[pulseaudio-discuss] protecting settings

Sean McNamara smcnam at gmail.com
Sun Sep 5 08:18:01 PDT 2010


Hi,

On Sat, Sep 4, 2010 at 2:33 AM, John Owen-Jones <ajowenjones at gmail.com> wrote:
> let me give you my situation,
> I have an aspire one netbook and the internal mic is stereo but the 2
> channels are combined 180 degrees out of phase so if left and right channels
> are set to similar levels there is no sound recorded.
>
> The solution is to open pulse audio volume control and set one channel to
> zero and the other to an appropriate level.
>
> A well behaved program such as skype has the option to adjust audio settings
> automatically or not. (naturally not is appropriate)
> google voice and video plugin doesn't have this option and sets both audio
> input channels to the same level resulting in silence.
> As a consequence the input settings for skype have also been lost.
>
> It seems wrong that 2 user level programs should be interacting like this ,
> it appears that the audio input settings are set for the system not for the
> application or the user.
>
> There are a number of possible ways to tackle this problem
> rewrite applications to play nice but one rogue application wrecks that
> plan.
> allow input settings to be set per application - better but perhaps over
> engineered/

Per-app volume control is a feature that has been supported in
pulseaudio for a while now. It's not over-engineered; it's a very
useful feature!

What you are probably experiencing is flat volumes. See
http://www.mail-archive.com/pulseaudio-discuss@mail.0pointer.de/msg03723.html
for a lengthy discussion of the pros and cons of flat volumes.
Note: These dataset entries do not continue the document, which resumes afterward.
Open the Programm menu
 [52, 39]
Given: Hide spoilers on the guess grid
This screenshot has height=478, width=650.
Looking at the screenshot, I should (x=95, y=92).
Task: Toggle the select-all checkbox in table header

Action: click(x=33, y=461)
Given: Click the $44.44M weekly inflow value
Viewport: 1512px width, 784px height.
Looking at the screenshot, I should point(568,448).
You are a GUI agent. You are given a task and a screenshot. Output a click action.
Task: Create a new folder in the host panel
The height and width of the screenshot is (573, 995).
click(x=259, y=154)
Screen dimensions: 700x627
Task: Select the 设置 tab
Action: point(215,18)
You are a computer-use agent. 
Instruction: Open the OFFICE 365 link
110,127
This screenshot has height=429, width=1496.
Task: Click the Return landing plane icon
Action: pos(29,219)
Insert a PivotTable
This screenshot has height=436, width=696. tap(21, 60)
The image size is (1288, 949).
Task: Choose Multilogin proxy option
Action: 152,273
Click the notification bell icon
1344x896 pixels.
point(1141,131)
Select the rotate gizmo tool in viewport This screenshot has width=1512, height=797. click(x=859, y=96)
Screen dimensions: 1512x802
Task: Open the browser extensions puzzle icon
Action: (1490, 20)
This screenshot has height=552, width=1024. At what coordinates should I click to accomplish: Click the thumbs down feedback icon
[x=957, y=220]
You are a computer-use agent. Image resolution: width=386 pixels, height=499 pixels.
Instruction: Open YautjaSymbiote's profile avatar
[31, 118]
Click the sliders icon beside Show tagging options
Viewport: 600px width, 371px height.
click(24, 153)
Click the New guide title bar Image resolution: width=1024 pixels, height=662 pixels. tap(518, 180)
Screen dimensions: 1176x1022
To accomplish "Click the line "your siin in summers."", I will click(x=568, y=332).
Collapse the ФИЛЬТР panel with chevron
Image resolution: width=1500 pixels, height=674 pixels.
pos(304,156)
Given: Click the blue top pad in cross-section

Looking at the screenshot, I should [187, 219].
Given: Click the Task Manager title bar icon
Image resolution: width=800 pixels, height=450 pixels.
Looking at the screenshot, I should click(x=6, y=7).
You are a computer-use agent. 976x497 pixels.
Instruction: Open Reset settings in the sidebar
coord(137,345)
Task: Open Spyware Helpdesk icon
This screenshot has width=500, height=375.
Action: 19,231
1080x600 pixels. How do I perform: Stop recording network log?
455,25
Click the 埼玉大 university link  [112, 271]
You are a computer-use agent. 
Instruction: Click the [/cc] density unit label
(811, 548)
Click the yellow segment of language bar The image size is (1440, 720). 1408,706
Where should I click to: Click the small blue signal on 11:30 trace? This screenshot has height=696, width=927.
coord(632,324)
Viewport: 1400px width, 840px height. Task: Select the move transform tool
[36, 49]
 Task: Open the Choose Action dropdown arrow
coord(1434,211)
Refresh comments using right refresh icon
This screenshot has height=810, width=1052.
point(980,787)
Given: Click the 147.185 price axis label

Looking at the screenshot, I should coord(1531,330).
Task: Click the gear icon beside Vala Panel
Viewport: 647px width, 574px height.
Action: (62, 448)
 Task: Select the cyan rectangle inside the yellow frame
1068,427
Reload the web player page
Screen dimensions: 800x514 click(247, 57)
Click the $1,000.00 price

To avoid rehashing the discussion again in this thread, I would
suggest that you simply try to do what you want after disabling flat
volumes: edit /etc/pulse/daemon.conf, add a line reading `flat-volumes
= no' (without quotes). Then set up your volumes as you expect, and
try again. If you're happy with it, great. If not, post back and tell
us more specifically what issue you are having.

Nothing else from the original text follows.